Plaintiff does not complain about the process of his initial hearing, up until the point that he did not get to present polygraph evidence because it was unavailable. Thus, the Court can assume that Plaintiff received written notice of his charges, and he clearly was allowed to proceed in front of the committee, as that is where he asked for Defendant Parnell to look into the polygraph issue. It is at this point that the hearing was stayed, and problems arose. Defendant Parnell and the other members of the committee regrouped, but Plaintiff was not given notice, and because of this he was not present at the hearing. Where a plaintiff was given the opportunity to present his evidence at a disciplinary hearing, due process is not violated where the hearing is then postponed and later reconvened without plaintiff being present. Wells v. Johnson, No. 91 C 987, 1993 WL 79268, at *2-3 (N.D. Ill. March 16, 1993). Plaintiff does not state whether or not he was allowed to present his evidence before the hearing was stayed, only that he was unable to present polygraph evidence. Thus, it is not clear whether Plaintiff's evidence was considered in compliance with due process, or whether the hearing was reconvened without ever hearing Plaintiff's evidence. For this reason, this claim cannot be dismissed at this time.

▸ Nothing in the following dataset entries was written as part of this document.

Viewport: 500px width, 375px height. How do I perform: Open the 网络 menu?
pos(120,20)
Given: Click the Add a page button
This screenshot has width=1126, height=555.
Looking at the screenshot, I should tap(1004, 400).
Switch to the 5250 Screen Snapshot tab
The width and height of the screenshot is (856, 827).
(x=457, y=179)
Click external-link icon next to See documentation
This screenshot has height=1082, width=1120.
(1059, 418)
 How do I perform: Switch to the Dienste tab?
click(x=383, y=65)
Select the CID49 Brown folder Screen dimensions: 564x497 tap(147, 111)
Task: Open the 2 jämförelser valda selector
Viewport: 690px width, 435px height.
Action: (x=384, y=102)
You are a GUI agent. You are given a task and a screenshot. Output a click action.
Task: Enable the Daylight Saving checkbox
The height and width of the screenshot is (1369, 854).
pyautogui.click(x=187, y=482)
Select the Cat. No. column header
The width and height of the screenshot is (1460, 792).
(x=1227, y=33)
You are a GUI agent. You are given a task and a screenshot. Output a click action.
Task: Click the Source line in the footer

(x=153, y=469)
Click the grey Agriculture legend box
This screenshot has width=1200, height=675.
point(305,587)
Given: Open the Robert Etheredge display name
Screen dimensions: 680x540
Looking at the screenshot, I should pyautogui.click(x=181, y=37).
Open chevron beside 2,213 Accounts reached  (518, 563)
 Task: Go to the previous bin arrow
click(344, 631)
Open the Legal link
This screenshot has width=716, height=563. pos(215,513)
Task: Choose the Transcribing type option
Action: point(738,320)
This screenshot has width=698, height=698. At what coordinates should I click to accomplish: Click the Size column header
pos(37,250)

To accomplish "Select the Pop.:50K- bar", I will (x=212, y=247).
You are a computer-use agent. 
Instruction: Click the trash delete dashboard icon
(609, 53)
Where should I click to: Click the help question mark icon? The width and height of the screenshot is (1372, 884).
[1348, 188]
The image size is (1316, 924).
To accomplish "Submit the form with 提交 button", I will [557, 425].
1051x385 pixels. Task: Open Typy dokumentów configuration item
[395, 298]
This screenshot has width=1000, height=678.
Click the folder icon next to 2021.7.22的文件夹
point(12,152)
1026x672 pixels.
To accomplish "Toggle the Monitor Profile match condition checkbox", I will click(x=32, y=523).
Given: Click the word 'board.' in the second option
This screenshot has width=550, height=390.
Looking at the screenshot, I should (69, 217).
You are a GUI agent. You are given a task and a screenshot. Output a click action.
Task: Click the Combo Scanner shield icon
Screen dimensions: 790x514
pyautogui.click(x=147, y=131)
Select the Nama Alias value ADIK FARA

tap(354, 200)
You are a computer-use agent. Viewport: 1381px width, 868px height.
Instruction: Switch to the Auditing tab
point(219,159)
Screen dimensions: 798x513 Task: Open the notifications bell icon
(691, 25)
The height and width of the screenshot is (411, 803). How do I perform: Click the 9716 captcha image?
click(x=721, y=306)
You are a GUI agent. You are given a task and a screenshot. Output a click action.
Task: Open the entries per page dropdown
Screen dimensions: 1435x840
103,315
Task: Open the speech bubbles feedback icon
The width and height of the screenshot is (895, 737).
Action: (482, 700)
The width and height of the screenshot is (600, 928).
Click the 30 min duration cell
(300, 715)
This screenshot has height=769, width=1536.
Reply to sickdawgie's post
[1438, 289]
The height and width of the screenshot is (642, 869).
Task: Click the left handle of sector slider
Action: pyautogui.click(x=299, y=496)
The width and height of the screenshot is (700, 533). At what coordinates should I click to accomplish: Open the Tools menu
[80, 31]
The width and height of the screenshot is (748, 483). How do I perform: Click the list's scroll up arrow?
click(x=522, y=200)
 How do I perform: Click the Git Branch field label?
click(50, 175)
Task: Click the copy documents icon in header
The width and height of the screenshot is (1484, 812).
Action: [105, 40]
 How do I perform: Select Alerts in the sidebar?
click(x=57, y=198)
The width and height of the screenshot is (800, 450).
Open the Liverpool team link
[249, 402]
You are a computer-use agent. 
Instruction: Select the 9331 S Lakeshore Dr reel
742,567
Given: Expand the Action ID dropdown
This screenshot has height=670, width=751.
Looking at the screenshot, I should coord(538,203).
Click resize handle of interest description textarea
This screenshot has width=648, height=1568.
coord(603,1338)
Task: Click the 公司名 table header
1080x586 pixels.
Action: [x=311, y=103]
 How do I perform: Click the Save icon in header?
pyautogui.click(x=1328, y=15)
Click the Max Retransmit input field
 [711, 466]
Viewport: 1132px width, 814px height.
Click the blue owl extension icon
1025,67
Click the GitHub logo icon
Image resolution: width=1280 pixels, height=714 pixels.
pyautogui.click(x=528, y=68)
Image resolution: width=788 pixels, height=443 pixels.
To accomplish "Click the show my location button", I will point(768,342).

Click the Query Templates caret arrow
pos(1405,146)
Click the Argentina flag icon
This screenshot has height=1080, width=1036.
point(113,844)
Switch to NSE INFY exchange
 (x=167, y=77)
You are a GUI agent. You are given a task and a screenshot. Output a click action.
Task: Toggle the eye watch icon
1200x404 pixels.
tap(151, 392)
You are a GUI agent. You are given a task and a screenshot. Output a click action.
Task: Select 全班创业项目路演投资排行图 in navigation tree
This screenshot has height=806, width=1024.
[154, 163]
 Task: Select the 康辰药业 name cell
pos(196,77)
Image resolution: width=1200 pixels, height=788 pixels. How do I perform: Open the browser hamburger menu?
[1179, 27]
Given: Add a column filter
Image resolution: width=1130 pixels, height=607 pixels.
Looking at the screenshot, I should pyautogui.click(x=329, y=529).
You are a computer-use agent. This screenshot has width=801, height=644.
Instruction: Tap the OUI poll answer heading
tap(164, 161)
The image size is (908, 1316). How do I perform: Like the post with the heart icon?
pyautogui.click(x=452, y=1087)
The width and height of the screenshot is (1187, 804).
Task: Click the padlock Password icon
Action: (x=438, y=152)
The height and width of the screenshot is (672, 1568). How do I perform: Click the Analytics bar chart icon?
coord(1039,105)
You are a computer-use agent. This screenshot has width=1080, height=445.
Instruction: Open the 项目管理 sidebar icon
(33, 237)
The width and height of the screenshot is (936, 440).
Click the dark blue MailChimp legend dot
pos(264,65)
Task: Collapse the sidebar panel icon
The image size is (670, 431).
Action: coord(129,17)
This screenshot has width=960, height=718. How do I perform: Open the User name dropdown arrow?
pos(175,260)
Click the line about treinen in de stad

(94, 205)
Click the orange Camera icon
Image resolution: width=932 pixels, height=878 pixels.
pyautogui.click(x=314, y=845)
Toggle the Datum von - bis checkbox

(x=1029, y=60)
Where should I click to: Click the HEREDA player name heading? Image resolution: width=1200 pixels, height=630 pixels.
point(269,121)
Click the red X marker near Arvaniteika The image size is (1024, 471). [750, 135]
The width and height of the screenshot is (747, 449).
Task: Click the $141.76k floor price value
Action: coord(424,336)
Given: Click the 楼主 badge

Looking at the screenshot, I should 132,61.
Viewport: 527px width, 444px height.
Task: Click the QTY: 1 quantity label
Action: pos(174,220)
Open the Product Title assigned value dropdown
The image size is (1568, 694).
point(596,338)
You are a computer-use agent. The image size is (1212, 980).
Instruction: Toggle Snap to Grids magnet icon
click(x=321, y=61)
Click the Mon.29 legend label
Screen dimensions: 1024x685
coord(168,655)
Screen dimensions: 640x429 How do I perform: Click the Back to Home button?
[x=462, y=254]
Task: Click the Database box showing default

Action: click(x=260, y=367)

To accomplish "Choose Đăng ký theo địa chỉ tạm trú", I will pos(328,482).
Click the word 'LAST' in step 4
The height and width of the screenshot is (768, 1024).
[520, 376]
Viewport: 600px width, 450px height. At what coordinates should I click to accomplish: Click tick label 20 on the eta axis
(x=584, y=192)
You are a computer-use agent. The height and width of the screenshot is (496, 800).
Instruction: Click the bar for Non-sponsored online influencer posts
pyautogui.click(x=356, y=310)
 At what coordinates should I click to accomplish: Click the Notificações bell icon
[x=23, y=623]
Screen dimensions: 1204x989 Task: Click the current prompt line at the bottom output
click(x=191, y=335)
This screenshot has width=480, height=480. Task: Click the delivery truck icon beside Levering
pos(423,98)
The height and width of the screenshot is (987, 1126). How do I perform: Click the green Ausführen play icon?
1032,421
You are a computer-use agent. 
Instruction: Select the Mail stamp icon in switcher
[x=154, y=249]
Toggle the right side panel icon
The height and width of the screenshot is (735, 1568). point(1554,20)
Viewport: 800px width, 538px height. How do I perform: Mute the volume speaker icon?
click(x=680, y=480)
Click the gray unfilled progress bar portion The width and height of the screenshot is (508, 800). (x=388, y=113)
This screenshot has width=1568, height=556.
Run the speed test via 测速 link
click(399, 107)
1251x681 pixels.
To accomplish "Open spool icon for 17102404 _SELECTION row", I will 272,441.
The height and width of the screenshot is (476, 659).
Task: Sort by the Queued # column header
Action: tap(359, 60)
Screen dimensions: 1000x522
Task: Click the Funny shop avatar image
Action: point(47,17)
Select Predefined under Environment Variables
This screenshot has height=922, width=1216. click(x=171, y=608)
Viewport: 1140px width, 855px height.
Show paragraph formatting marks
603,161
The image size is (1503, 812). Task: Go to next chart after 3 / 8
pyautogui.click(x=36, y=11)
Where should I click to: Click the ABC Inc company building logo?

Not only must the due process requirements of Wolff be satisfied, but the decision of the disciplinary hearing board must be supported by "some evidence." Black v. Lane, 22 F.3d 1395, 1402 (7th Cir. 1994). To determine whether this standard has been met, courts must determine whether the decision of the hearing board has some factual basis. Webb v. Anderson, 224 F.3d 649 (7th Cir. 2000). Plaintiff alleges that the decision of the committee was not based on evidence, but was demanded by Defendant Ashby. If Defendant Ashby told the committee that he desired that they find Plaintiff guilty, and they so found not because of this communication, but because the evidence pointed to guilt, then there is no due process violation because the committee's decision is supported by "some evidence." See Id. However, if the committee took Defendant Ashby's suggestion at the expense of reviewing the evidence, then there has clearly been a violation of due process. The Court is unclear at this point which of these scenarios is more accurate, and for this reason this claim cannot be dismissed at this time.
Plaintiff also alleges that his rights were violated when his grievances were denied. Plaintiff filed a grievance against Defendant Hatley, which was denied by Defendants Hartline, IDOC Chief of Operations Bard, Gaetz, and Ashby. Plaintiff then appealed this decision to Defendant Administrative Review Board, but the grievance was not addressed. Plaintiff later filed a separate grievance against Defendant Martin, which was also denied. Plaintiff appealed this decision as well to Defendant Administrative Review Board, which concurred with the decision to dismiss.
However, no constitutional cause of action is created where a plaintiff disagrees with the outcome of a grievance he has filed. See Conyers v. Abitz, 416 F.3d 580, 586 (7th Cir. 2005) (plaintiff's argument that conspiracy by prison officials to deny administrative review of his grievances by dismissing them was frivolous where plaintiff had access to the grievance procedure but he did not obtain the outcome he desired). Plaintiff did not have a constitutional right to have his grievances handled in a way with which he agreed. Id. Further, although the Illinois Administrative Code states that when an appeal is filed, the Administrative Review Board "shall submit to the Director a written report of its findings and recommendations," Plaintiff has not alleged that Defendant Administrative Review Board failed to file a report with the director, only that the Defendant failed to address Plaintiff directly.
CODE tit. 20 § 504.850(e). The Administrative Code does not require Defendant Administrative Review Board to address Plaintiff directly, and even where it did, the Code is a collection of Illinois State regulations, and the Federal Courts are not the enforcers of State laws or regulations. Archie v. City of Racine, 847 F.2d 1211, 1217 (7th Cir.1988) (en banc), cert. denied, 489 U.S. 1065 (1989). Thus, Plaintiff has not stated a constitutional claim against Defendant Administrative Review Board, and this claim must be dismissed with prejudice.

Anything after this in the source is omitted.